YAZAR:Şeyma BULUT

Geçirdiğim ufak kaza sonrasında verdiğim zorunlu aranın ardından koşa koşa Öğretmen’in yeni bölümünün başına oturdum. Oyun içinde oyun izlediğimiz sarsıcı bir bölümdü.

Bu haftaya kadar Öğretmen’de Akif’in kurallarıyla oynadık. Her şey onun kontrolündeydi ve bu yüzden de kurulan plan aksamadan tıkır tıkır işledi ta ki Taner Hoca sahneye çıkana kadar. Taner, Rüya’nın annesinden para karşılığı aldığı video sayesinde kendini herkesin önünde aklarken Akif’i de hiç beklemediği bir yerden vurdu. Aslında bu oyun başından beri karşılıklı iki öğretmenin oyunuydu. Bir yanda Akif Hoca, diğer yanda Taner Hoca.

Akif, yaptıklarıyla Taner’i iyice köşeye sıkıştırmış, müttefiklerinin peşine tek tek düşmüş ve Sur Çetesi’nin liderini büyük bir ustalıkla saf dışı bırakmıştı. Bu noktadan sonra Taner Hoca’nın ne yapacağı benim için merak konusuydu. Nasıl ki Akif, Taner’i savunmasız bırakmak için kolları sıvadı; aynısını Taner de yaptı ve Akif’in bu plandaki belki de en önemli müttefiki olan Metin Müdür’ü oyunun dışına itti. Bu noktadan itibaren ya Akif kazanacak, Taner’le birlikte bu işin içinde kim varsa sonlarını hazırlayacak ya da Taner kazanacak ve eski düzen kaldığı yerden devam edecek ve o çocuklar, kurbanlık koyun misali tehditlere açık bir şekilde hayat dediğimiz karmaşanın içerisinde kaybolup gidecekler, tıpkı Rüya gibi.

- [Yazılı Alıştırma] Öğretmen dizisinin yeni bölümünü anlatan yazıyı baştan sona hiçbir şeyi değiştirmeden geri yazın. Yalnızca bu yazıya dayanın.

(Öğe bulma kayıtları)

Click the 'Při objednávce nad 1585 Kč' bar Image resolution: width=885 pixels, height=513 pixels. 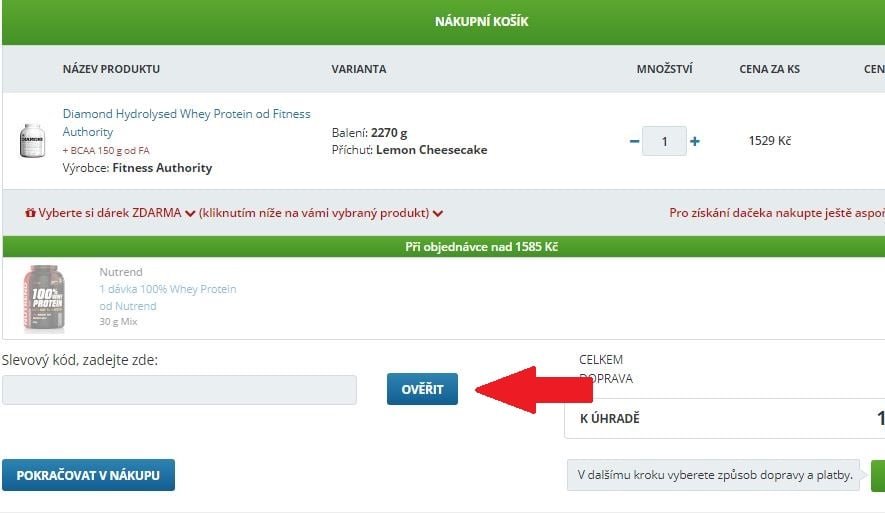pyautogui.click(x=482, y=247)
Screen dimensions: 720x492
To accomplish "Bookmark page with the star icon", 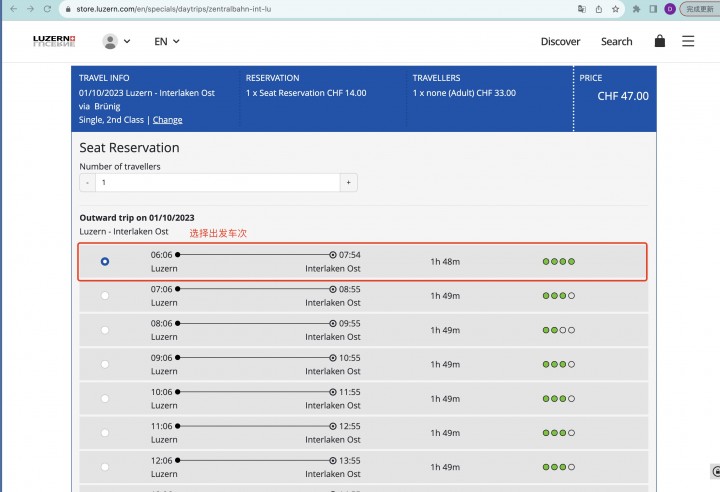I will [x=615, y=9].
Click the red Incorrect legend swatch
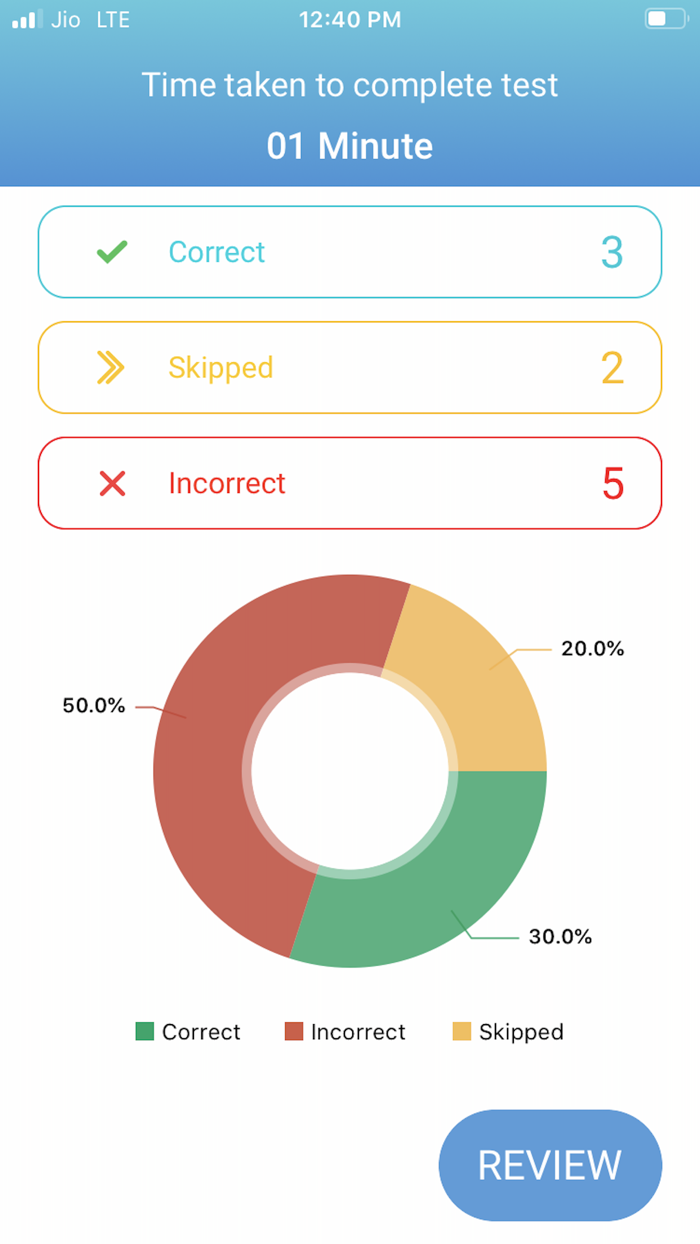The width and height of the screenshot is (700, 1244). (x=294, y=1031)
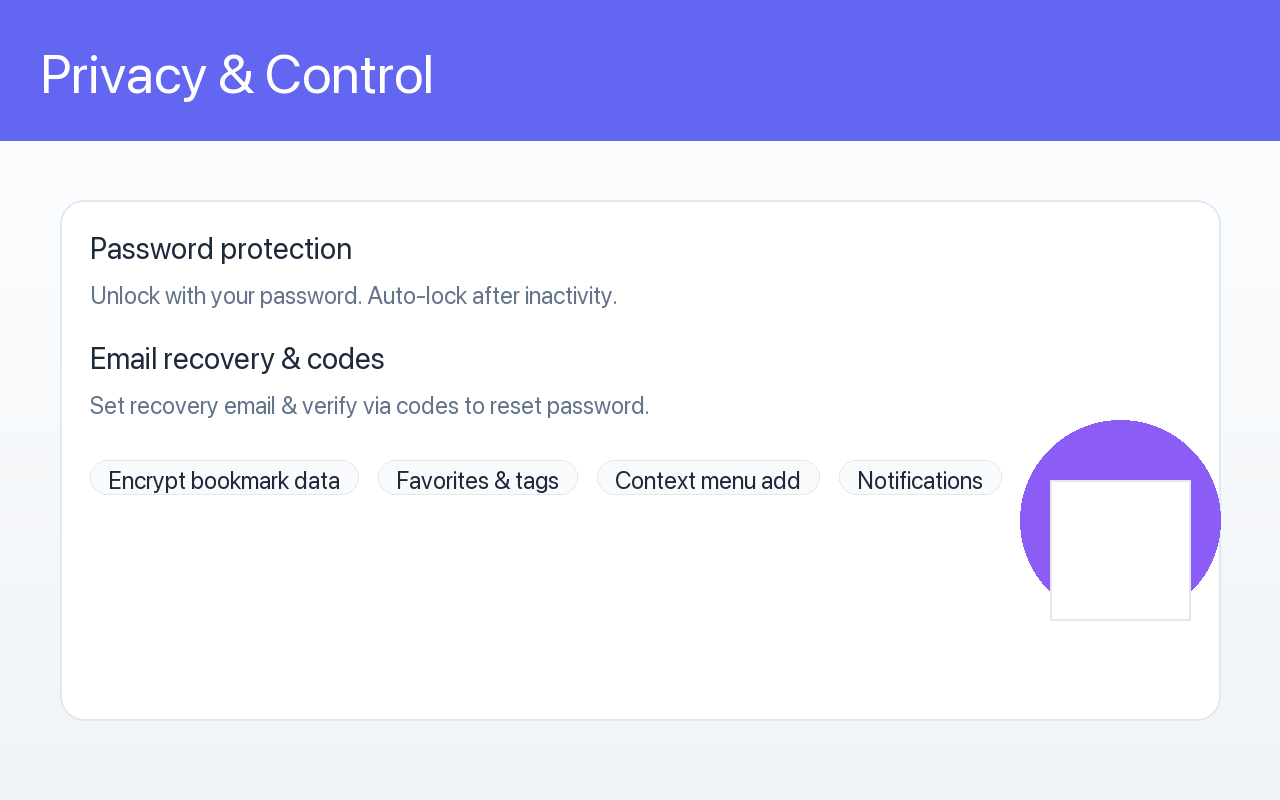Click the word "Privacy" in header
The image size is (1280, 800).
point(123,75)
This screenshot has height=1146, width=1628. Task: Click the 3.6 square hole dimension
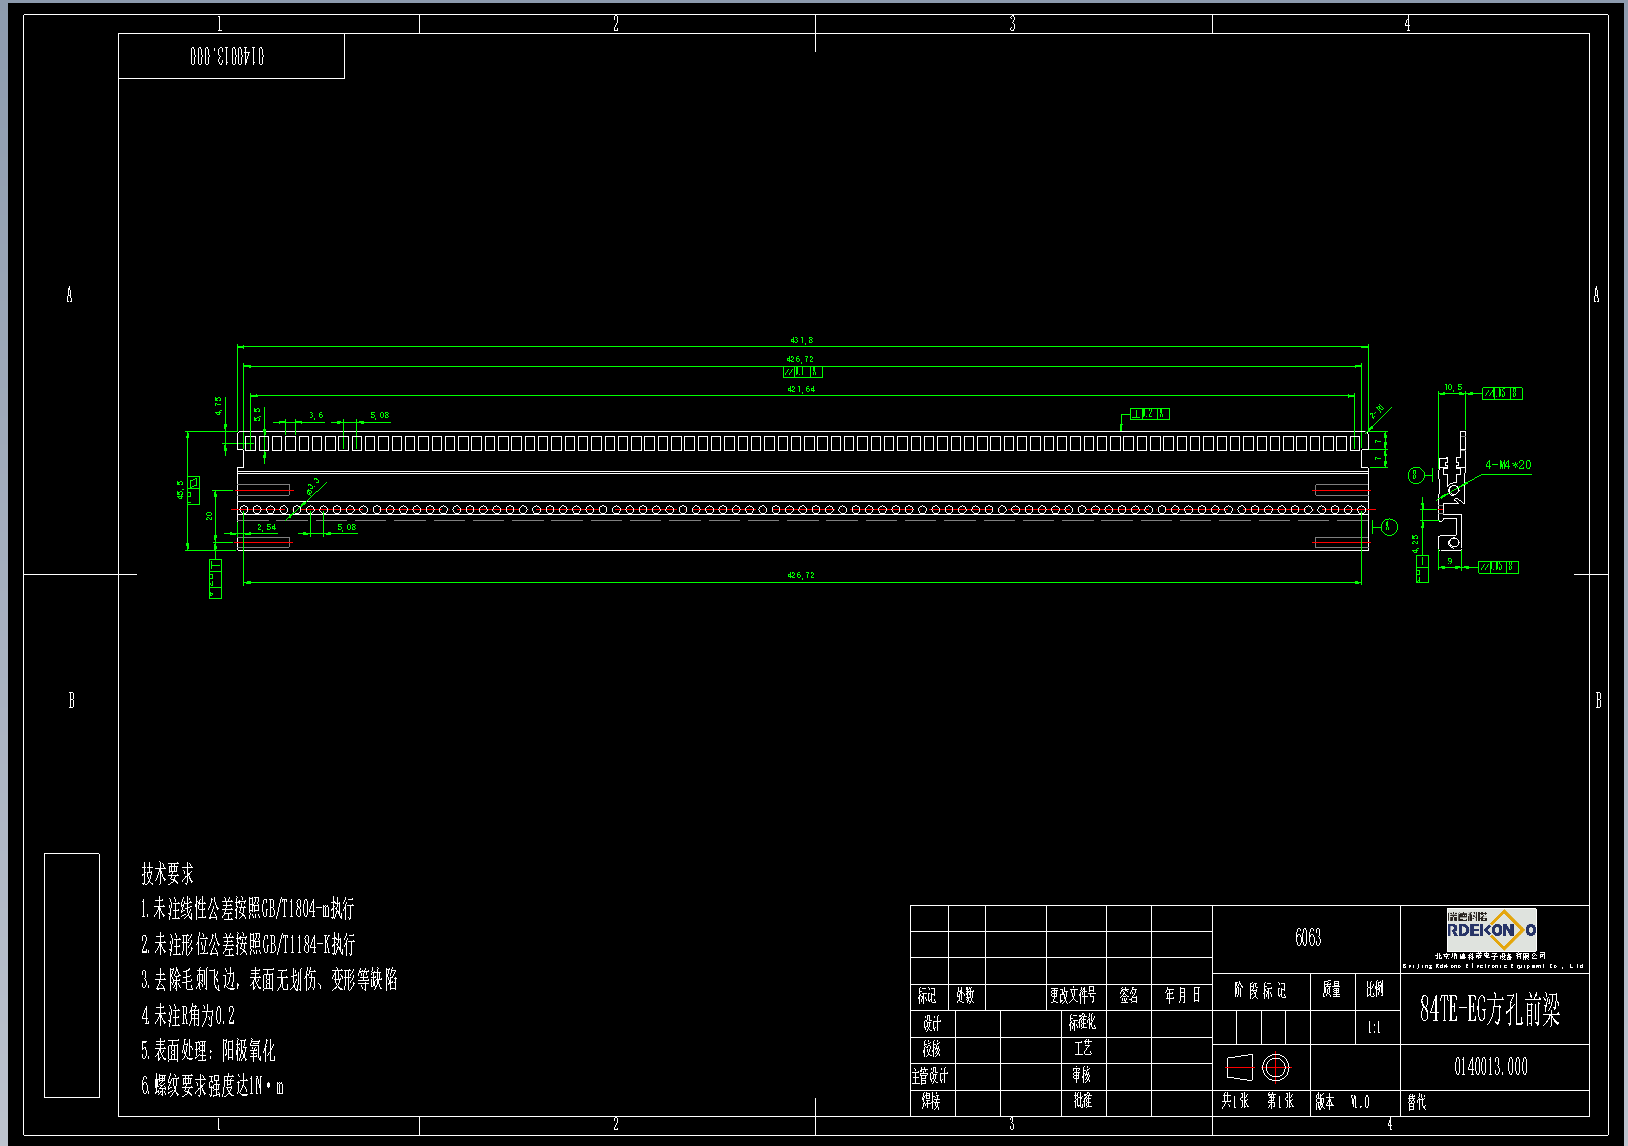(x=316, y=415)
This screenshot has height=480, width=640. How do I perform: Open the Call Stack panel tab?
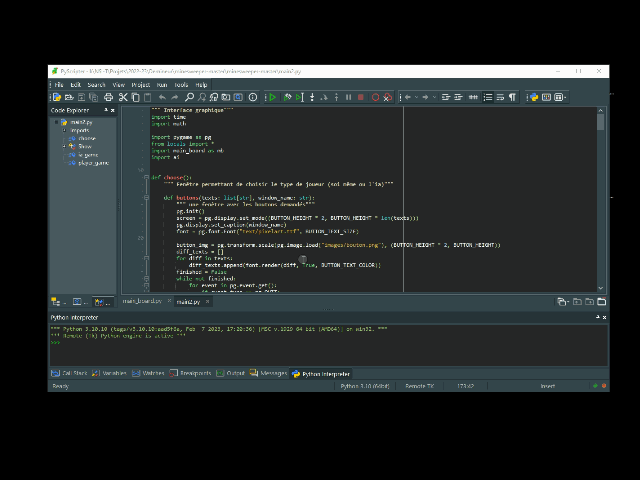coord(74,373)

- [Görevin Cevabı]
YAZAR:Şeyma BULUT

Geçirdiğim ufak kaza sonrasında verdiğim zorunlu aranın ardından koşa koşa Öğretmen’in yeni bölümünün başına oturdum. Oyun içinde oyun izlediğimiz sarsıcı bir bölümdü.

Bu haftaya kadar Öğretmen’de Akif’in kurallarıyla oynadık. Her şey onun kontrolündeydi ve bu yüzden de kurulan plan aksamadan tıkır tıkır işledi ta ki Taner Hoca sahneye çıkana kadar. Taner, Rüya’nın annesinden para karşılığı aldığı video sayesinde kendini herkesin önünde aklarken Akif’i de hiç beklemediği bir yerden vurdu. Aslında bu oyun başından beri karşılıklı iki öğretmenin oyunuydu. Bir yanda Akif Hoca, diğer yanda Taner Hoca.

Akif, yaptıklarıyla Taner’i iyice köşeye sıkıştırmış, müttefiklerinin peşine tek tek düşmüş ve Sur Çetesi’nin liderini büyük bir ustalıkla saf dışı bırakmıştı. Bu noktadan sonra Taner Hoca’nın ne yapacağı benim için merak konusuydu. Nasıl ki Akif, Taner’i savunmasız bırakmak için kolları sıvadı; aynısını Taner de yaptı ve Akif’in bu plandaki belki de en önemli müttefiki olan Metin Müdür’ü oyunun dışına itti. Bu noktadan itibaren ya Akif kazanacak, Taner’le birlikte bu işin içinde kim varsa sonlarını hazırlayacak ya da Taner kazanacak ve eski düzen kaldığı yerden devam edecek ve o çocuklar, kurbanlık koyun misali tehditlere açık bir şekilde hayat dediğimiz karmaşanın içerisinde kaybolup gidecekler, tıpkı Rüya gibi.